La municipalité socialiste de Créteil affiche un profond scepticisme sur la stratégie de l’ANRU, mais les justifications de la rénovation urbaine, encore dans les limbes au moment de l’enquête, en épouse fidèlement toutes les lignes directrices, explicites ou implicites. C’est que la référence teintée de nostalgie au renouvellement urbain de la période Bartolone est révélatrice d’une continuité d’approche avec la rénovation urbaine à la manière Borloo, dans la conception même de la mixité sociale : remplacer une population (d’origine immigrée) par une autre (française de souche) en faisant une large place au levier du logement. Aucune stratégie alternative -ou même complémentaire- de promotion de la mixité sociale n’a été sérieusement envisagée. Sa stratégie n’évoque en rien la méthode du développement communautaire, ni par les pratiques collectives de participation, ni par les actions de promotion socio-économique individuelle. Tous les acteurs interrogés sont unanimes pour reconnaître la faiblesse des actions conduites pour faciliter l’accès des habitants des quartiers aux nombreux emplois tertiaires existant dans la ville. La mixité dans l’espace scolaire n’est pas non plus l’objet d’une action volontariste. Reste la mixité dans les nombreuses activités socio-culturelles financées par la municipalité ou dans le cadre de la politique de la ville et qui s’efforcent de créer du « lien social » et du « vivre ensemble », dont les acteurs soulignent les limites s’il s’agit de mélanger la population pavillonnaire « blanche » et celle plus « colorée » des quartiers-cibles de la rénovation urbaine.

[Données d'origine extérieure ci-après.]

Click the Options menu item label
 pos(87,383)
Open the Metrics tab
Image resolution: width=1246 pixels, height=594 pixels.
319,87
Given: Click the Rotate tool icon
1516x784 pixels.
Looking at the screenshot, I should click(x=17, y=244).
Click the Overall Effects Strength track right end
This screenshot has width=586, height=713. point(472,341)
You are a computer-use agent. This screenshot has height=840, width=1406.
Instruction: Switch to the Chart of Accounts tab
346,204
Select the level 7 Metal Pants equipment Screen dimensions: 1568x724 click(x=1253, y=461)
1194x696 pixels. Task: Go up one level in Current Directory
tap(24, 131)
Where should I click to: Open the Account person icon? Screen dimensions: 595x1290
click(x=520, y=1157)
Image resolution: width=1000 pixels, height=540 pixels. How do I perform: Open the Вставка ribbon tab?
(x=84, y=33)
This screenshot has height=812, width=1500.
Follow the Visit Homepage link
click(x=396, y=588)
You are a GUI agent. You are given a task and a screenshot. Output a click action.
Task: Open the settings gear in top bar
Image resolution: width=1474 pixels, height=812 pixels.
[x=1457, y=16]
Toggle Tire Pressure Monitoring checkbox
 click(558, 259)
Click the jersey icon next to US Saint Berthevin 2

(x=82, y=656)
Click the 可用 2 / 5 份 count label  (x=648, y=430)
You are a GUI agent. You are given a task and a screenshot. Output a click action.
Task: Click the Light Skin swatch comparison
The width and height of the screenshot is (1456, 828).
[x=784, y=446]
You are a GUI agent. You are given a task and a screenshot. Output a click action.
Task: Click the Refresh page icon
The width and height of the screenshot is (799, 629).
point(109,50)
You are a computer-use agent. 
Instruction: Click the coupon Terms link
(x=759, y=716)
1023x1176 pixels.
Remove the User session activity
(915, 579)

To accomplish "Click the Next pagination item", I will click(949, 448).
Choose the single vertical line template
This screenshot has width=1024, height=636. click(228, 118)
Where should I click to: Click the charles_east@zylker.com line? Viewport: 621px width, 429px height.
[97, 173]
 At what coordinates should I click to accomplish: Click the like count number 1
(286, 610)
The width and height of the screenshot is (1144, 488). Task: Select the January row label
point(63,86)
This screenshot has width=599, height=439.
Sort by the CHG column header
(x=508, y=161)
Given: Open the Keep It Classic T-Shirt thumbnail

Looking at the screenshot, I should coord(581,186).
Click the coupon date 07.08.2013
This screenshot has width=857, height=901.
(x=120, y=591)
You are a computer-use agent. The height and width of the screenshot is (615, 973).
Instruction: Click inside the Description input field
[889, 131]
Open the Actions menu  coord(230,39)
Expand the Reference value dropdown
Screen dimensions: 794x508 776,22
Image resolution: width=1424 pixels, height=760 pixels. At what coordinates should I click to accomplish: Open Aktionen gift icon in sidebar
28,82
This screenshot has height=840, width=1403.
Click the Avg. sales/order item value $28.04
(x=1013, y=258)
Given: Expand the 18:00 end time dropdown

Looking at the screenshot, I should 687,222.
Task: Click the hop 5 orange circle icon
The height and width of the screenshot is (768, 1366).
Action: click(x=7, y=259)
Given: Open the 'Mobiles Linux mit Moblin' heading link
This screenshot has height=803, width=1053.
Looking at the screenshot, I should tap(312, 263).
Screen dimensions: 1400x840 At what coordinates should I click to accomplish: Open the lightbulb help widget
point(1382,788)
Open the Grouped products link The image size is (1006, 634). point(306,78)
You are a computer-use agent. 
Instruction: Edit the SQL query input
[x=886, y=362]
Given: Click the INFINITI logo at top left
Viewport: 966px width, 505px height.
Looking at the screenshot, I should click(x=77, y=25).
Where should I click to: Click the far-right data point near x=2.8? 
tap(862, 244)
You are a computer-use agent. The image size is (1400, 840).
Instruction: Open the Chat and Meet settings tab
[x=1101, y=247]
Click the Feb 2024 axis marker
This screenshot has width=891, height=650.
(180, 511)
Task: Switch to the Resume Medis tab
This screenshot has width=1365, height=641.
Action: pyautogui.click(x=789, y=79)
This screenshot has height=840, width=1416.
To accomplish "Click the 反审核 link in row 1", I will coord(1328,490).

A Aubervilliers, un dispositif d’accession sociale à la propriété vise à faciliter les parcours résidentiels au sein de la ville pour ceux qui peuvent prétendre à l’achat d’un logement. Cette stratégie relève partiellement d’une stratégie de développement communautaire puisqu’elle vise à stabiliser une élite sociale locale quitte à ce qu’elle descende de l’immigration. En partie seulement, car les possibilités concrètes de stabiliser la frange la plus précaire de la population à reloger ou la dimension participative des projets de rénovation urbaine sont beaucoup plus incertaines. La démarche de stabilisation d’une élite locale reste également incomplète car elle se polarise sur la dimension de l’habitat, sans que soit travaillée en parallèle les enjeux de promotion individuelle dans un contexte local de développement économique pourtant très porteur.